### Given task
Copy out the items below word for word, beginning with the line that contains "Given: Toggle the" and stopping after the line that contains "Open the Yaroa's".
**** Exercise inputs
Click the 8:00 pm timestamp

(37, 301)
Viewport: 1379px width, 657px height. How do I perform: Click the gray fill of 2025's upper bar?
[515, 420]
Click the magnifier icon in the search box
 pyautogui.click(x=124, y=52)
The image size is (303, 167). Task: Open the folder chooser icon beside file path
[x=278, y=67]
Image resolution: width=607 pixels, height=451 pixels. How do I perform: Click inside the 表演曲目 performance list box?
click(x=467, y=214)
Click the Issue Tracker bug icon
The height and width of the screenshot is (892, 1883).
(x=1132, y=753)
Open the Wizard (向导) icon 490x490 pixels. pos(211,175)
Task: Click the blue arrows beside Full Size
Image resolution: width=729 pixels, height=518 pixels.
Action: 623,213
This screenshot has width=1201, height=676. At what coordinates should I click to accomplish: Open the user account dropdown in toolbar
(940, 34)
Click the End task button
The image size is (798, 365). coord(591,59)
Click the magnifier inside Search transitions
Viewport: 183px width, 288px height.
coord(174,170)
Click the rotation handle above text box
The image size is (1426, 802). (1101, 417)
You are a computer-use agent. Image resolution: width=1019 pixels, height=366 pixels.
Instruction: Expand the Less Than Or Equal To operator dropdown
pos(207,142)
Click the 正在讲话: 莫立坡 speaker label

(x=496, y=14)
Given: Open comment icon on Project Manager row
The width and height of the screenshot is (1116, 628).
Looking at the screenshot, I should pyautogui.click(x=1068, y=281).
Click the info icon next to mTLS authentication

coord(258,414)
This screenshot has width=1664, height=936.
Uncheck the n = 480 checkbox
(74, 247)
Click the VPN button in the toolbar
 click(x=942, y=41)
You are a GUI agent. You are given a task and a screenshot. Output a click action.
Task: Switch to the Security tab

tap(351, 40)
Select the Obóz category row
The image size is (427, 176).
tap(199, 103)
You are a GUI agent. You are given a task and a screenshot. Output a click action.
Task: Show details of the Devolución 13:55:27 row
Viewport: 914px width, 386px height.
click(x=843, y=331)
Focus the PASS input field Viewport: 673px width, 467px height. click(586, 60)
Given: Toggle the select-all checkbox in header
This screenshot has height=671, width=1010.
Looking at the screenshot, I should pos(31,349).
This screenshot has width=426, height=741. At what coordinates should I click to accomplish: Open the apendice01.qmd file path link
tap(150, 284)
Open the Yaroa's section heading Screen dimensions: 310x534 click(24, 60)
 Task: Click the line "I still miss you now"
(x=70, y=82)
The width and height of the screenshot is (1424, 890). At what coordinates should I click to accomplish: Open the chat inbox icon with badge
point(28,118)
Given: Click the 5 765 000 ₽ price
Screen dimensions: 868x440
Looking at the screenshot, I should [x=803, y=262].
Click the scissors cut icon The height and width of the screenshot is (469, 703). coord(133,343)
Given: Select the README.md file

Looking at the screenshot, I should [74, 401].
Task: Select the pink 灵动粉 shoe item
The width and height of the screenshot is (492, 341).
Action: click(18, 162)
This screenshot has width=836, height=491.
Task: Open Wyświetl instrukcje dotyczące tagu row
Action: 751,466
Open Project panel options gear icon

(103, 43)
********
### Answer
Given: Toggle the select-all checkbox in header
This screenshot has height=671, width=1010.
Looking at the screenshot, I should pos(31,349).
This screenshot has width=426, height=741. At what coordinates should I click to accomplish: Open the apendice01.qmd file path link
tap(150, 284)
Open the Yaroa's section heading Screen dimensions: 310x534 click(24, 60)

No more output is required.